Mit der neuen Version 54.0 läuft Firefox flüssiger und benötigt weniger Arbeitsspeicher. Firefox verwendet nun bis zu vier Prozesse, die sich die Inhalte aller Tabs aufteilen - ein Tab, der eine reichhaltige Webseite darzustellen hat, beeinflusst die Performance der anderen nicht mehr so stark wie bislang, so die Idee dahinter. Die Multi-Prozess-Architektur ermögliche "die richtige Balance zwischen Geschwindigkeit und Beanspruchung des Arbeitsspeichers".
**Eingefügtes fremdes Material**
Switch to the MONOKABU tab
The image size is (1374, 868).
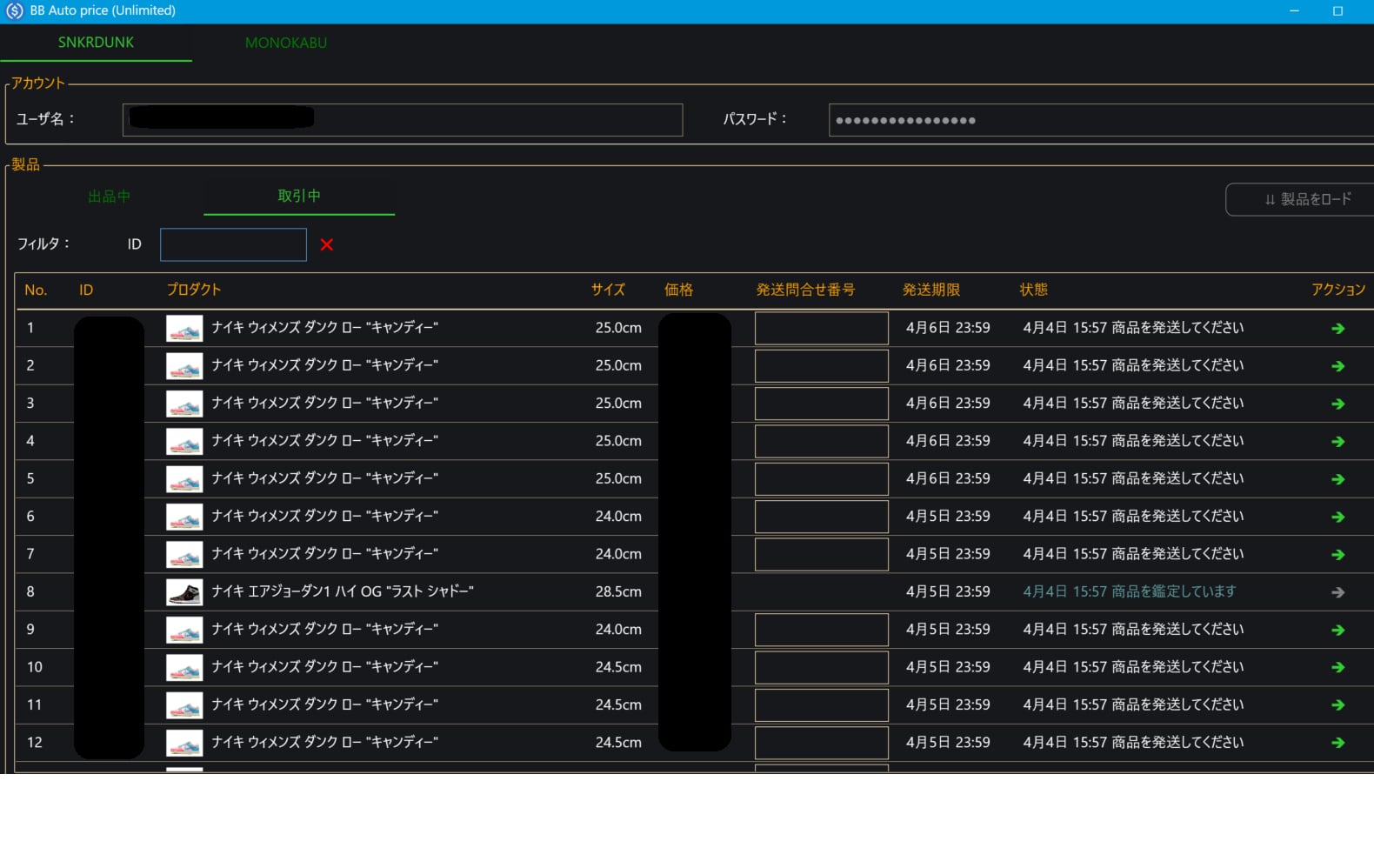(x=286, y=43)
Nachdem der Firefox Browser als Nachfolger des Netscape Navigators lange Zeit der beliebteste Browser war und Microsofts Internet Explorer deutlich abhängte, hat jetzt Googles Chrome-Browser die Führung übernommen: Chrome ist sehr schnell, leert allerdings bei Notebooks auch den Akku schneller als andere Browser. So hätten bereits Tests zur Speichernutzung ergeben, dass die Beta-Ausgabe von Firefox 54 besonders unter Windows 10 wesentlich weniger Memory beansprucht als die Konkurrenten Chrome und Edge.

Firefox 54.0 ist da.

Firefox 54 verteilt die Last auf mehr Prozesse und soll dadurch schneller und genügsamer werden. Ausserdem neu sind der vereinfachte Download-Button sowie das zugehörige Download-Status-Panel.
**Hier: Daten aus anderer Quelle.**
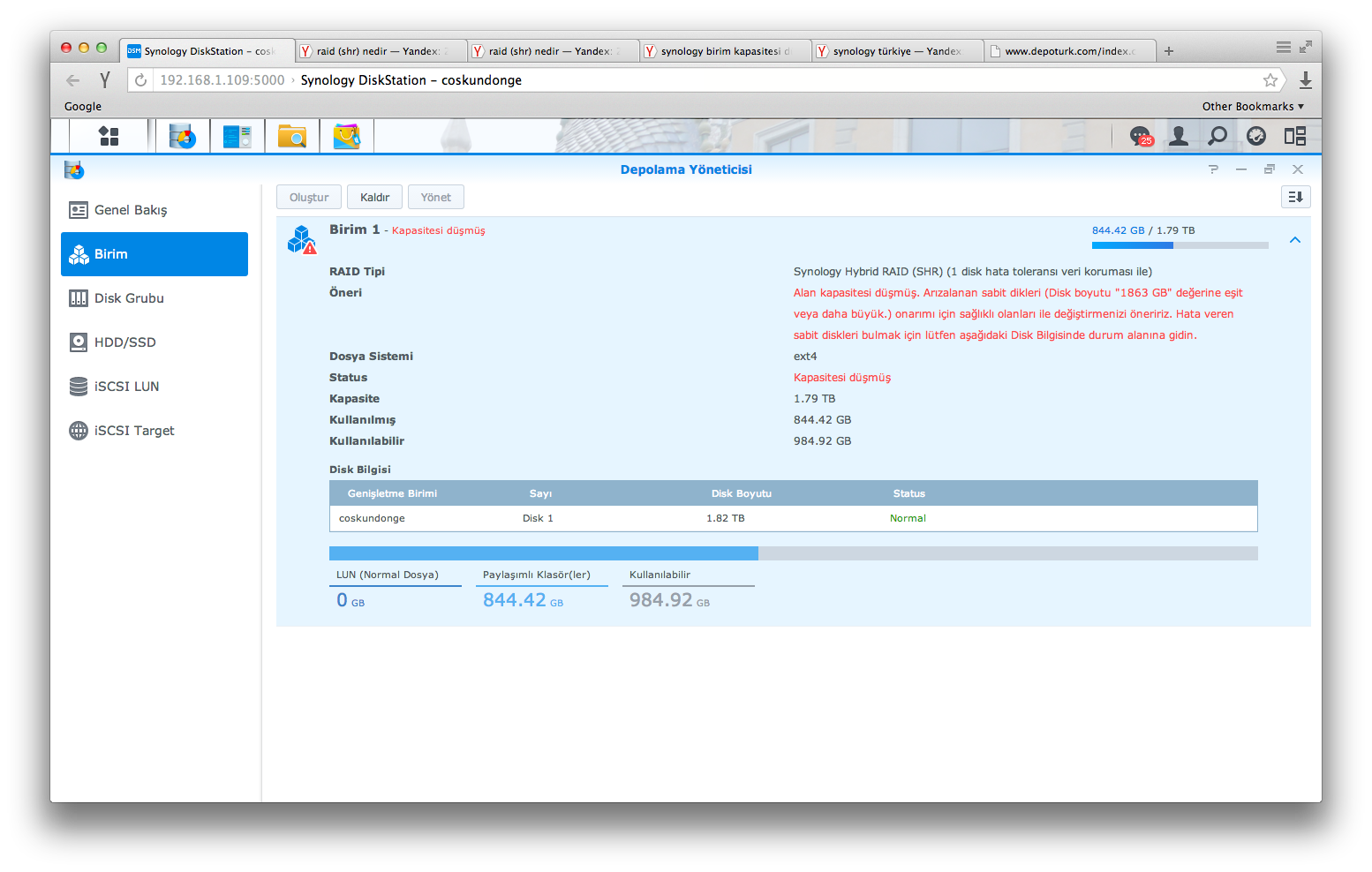Click the Birim 1 usage progress bar
The image size is (1372, 872).
coord(1180,245)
Wie bei jedem neuen Release schließen die Entwickler auch seit dem letzten Update bekannt gewordene Sicherheitslücken. Darunter ist auch eine, die Mozilla als kritisch einstuft. Zwar wurden damit viele strategische Ziele erreicht, ein wichtiger Aspekt lässt häufig aber immer noch zu wünschen übrig: der Kundenservice. Dahinter verbirgt sich eine neue Web-Engine, die letztlich den bisherigen Gecko-Code durch effizienteren Servo-Code ersetzen soll. Alternativ können sie es von der Mozilla-Website herunterladen. Sie werden unterteilt in Schwachstellen, die nur in Firefox 53 bestanden sowie solche, die sowohl in Firefox 53 als auch in Firefox ESR 52.1 entdeckt wurden.